-- AIM OF THE EXERCISE --
Transcribe only the lines of the listing below from the one holding "Click the folder" through the one holding "Click the 4", inclusive, without any change.

_ _ _ _

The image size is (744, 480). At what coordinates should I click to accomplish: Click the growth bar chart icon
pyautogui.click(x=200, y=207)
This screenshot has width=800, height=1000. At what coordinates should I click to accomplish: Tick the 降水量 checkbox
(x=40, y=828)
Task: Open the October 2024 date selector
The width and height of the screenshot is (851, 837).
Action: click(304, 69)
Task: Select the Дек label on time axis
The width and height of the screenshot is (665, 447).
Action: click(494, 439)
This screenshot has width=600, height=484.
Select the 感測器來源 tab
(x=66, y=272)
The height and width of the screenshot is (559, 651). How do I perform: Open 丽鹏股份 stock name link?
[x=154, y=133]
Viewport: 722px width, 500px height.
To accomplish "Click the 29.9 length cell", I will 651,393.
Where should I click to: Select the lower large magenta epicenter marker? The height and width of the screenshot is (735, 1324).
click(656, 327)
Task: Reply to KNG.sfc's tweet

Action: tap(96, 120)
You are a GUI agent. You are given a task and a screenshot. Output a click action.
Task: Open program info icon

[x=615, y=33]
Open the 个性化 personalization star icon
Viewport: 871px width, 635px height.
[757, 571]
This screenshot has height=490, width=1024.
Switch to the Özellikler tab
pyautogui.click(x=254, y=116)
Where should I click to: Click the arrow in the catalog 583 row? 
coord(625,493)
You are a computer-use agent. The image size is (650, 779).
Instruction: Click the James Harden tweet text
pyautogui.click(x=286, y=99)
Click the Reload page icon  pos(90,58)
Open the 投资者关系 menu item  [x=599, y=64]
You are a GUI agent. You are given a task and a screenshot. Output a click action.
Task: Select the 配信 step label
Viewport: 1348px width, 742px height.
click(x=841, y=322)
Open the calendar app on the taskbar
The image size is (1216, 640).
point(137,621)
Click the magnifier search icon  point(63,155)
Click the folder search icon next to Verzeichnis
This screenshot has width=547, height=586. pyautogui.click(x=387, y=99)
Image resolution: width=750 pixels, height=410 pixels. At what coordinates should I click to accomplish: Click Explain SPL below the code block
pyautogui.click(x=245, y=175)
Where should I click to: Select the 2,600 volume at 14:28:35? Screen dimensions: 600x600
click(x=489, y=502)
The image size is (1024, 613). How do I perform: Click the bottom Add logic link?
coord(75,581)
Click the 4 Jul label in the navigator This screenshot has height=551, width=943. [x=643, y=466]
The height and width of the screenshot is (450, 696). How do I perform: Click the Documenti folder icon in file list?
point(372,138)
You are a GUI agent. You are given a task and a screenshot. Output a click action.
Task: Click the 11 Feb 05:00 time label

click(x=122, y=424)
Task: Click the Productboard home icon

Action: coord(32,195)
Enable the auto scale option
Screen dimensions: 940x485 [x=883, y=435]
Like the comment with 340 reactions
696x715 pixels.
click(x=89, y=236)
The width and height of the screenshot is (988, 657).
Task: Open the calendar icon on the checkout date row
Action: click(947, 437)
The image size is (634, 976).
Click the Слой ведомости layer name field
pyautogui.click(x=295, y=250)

_ _ _ _

-- RESPONSE TO THE EXERCISE --
Click the folder search icon next to Verzeichnis
This screenshot has width=547, height=586. pyautogui.click(x=387, y=99)
Image resolution: width=750 pixels, height=410 pixels. At what coordinates should I click to accomplish: Click Explain SPL below the code block
pyautogui.click(x=245, y=175)
Where should I click to: Select the 2,600 volume at 14:28:35? Screen dimensions: 600x600
click(x=489, y=502)
The image size is (1024, 613). How do I perform: Click the bottom Add logic link?
coord(75,581)
Click the 4 Jul label in the navigator This screenshot has height=551, width=943. [x=643, y=466]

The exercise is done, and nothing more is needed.